Unger testified that SEC staff have conducted on-site examinations of full-service broker-dealers focusing on analysts’ conflicts of interests. SEC staff have reviewed firms’ written disclosures and have examined nine firms that underwrote significant numbers of IPOs, particularly Internet and technology-related IPOs.

Commission staff reviewed documentation and interviewed senior management of firms’ research and investment banking departments and research analysts. These examinations focused on analysts’ financial interests in companies they cover, reporting structures, and compensation arrangements.

The SEC’s preliminary observations shed some light on the extent of the conflict of interest conundrum. All firms examined confirmed that research analysts were not formally supervised by investment bankers. Nevertheless, all firms reported that research analysts provided assistance to investment banking, and many firms pay their analysts largely based upon the profitability of their investment banking unit. Seven firms reported that investment banking had input into research analysts’ bonuses.

Many research analysts were significantly involved with start-up companies well before the companies had established an investment banking relationship with a broker-dealer. “Many times, these analysts were invited to invest in these companies’ private placements, which were not available to the public generally. The staff also found that if the company went public and the analyst’s firm underwrote the IPO, the analyst always issued positive research on the company,” Unger testified.

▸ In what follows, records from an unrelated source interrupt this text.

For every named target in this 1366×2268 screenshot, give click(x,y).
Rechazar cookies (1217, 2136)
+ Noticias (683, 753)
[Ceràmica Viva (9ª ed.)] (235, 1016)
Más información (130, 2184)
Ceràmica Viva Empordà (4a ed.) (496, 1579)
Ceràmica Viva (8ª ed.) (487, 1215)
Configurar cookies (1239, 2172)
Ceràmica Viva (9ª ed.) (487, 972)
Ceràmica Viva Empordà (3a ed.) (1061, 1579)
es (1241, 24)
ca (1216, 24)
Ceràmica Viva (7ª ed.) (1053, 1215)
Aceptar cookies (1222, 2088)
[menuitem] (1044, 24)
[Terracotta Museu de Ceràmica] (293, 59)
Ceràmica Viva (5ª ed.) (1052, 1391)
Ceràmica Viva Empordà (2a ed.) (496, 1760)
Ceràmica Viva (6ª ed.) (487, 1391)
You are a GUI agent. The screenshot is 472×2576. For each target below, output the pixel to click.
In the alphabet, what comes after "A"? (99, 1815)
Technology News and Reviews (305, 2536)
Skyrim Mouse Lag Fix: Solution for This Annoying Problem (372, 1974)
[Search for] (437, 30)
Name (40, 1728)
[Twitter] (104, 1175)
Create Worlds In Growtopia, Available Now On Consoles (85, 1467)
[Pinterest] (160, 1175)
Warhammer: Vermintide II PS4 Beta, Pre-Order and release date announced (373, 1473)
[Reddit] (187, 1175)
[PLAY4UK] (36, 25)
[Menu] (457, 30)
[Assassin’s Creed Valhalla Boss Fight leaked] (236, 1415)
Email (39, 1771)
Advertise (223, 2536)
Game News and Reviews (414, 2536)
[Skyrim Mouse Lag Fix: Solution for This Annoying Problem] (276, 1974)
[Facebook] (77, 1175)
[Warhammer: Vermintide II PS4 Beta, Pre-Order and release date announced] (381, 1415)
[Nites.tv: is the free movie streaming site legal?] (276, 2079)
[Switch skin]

SEC staff found that disclosure of analysts’ and firms’ ownership in recommended securities varies widely. Disclosure in analysts’ reports of whether the firm has an investment banking or other relationship with the company covered is limited to disclosure of whether the firm has recently acted as underwriter or market maker, as required by existing SRO rules.

Sell-side analysts routinely recommend securities during public appearances in the media, but rarely reveal any conflicts of interest to investors. Examiners found indications that some research analysts issued “booster-shot” research reports.

Unger noted that the industry, the SROs, and the SEC have recently taken action to improve the objectivity and independence of research analysis. She pointed out that the Securities Industry Association recently set forth “Best Practices for Research.”

Unger told the subcommittee that the SEC plans to work with the SROs to improve and more diligently enforce their existing rules governing the disclosure of conflicts of interest, but she warned that some conflicts may always exist.

“At a minimum,” she said, “the commission should continue to promote both clear, meaningful, and prominent disclosure, as well as effective investor education, so that investors may weigh for themselves the significance of any conflicts.”

“The role of investor education is particularly important because there are other pressures originating outside the firms that may affect research analysis and recommendations. Since these pressures are largely outside the control of the firm, arguably they are more difficult for the firm to address.” These pressures include the interests of institutional investors and issuers.